START LISTED RECORDS

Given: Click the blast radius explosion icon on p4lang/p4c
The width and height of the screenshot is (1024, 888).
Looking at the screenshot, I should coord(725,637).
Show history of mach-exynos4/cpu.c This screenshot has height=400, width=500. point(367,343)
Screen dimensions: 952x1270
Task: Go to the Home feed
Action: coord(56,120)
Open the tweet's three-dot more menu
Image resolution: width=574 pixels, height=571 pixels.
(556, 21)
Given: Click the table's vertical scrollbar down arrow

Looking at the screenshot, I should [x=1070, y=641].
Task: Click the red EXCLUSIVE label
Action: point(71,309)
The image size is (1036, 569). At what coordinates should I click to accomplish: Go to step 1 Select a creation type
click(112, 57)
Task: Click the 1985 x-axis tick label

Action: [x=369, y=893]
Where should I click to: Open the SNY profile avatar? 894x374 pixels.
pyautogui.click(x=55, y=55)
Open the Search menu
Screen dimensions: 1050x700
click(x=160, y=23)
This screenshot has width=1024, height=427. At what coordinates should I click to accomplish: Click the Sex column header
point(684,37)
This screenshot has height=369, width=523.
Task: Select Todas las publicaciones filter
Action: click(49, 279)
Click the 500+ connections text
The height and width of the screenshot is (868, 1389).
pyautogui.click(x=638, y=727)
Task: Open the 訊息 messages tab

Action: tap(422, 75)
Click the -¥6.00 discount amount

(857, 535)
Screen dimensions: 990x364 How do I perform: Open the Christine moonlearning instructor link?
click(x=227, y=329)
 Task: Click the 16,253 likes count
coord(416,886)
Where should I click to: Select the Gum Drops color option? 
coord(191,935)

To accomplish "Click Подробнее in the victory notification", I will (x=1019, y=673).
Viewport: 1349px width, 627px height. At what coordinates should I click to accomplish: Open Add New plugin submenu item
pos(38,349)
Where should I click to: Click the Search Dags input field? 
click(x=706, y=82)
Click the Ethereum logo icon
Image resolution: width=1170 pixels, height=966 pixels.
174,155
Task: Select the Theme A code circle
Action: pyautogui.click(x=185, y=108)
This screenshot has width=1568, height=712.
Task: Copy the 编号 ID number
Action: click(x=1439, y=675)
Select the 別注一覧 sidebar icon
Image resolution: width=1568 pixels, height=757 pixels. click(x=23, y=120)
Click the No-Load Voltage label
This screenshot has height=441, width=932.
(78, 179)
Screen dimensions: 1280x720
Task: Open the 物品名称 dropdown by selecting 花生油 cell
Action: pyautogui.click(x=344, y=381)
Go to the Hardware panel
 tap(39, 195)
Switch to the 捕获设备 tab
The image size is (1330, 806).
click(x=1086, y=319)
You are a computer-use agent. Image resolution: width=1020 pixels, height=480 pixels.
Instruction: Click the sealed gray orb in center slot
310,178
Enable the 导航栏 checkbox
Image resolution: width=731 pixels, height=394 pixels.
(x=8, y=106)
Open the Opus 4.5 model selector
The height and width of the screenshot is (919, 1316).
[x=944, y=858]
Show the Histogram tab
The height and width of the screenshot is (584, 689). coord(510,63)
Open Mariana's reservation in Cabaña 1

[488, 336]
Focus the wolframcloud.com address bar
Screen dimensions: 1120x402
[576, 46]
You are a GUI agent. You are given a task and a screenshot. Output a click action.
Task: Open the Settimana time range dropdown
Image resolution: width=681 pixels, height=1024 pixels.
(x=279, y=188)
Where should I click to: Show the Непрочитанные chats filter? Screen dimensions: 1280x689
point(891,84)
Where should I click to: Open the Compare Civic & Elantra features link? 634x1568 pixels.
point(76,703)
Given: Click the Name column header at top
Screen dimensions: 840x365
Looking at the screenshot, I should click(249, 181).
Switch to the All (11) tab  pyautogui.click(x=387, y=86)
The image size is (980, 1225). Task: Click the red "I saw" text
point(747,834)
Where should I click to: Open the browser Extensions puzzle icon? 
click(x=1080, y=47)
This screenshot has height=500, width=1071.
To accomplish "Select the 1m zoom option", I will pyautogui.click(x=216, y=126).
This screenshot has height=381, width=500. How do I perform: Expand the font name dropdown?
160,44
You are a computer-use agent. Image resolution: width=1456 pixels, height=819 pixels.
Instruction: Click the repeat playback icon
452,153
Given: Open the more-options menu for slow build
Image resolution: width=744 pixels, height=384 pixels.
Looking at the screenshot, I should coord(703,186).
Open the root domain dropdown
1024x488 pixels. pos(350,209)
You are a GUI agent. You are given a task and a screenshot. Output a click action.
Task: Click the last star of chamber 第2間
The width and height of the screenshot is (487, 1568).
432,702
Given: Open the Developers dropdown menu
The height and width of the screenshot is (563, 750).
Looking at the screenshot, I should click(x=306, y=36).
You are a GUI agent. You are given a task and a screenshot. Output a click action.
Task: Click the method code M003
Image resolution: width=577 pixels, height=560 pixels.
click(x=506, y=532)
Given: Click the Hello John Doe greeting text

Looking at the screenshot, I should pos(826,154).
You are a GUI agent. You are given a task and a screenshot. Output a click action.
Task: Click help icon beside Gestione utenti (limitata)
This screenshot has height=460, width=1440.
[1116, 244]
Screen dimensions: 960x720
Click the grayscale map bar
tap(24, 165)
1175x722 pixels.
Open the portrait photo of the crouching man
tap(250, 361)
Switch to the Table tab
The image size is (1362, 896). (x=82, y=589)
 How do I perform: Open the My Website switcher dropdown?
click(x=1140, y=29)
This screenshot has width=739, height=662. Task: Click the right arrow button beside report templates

END LISTED RECORDS

● PROBLEM
The lines from the one with "Open the portrait photo of the crouching man" through the final line of the data are to be reproduced exactly, both included, with no other lines.

● OUTPUT FOR THIS EXERCISE
Open the portrait photo of the crouching man
tap(250, 361)
Switch to the Table tab
The image size is (1362, 896). (x=82, y=589)
 How do I perform: Open the My Website switcher dropdown?
click(x=1140, y=29)
This screenshot has width=739, height=662. Task: Click the right arrow button beside report templates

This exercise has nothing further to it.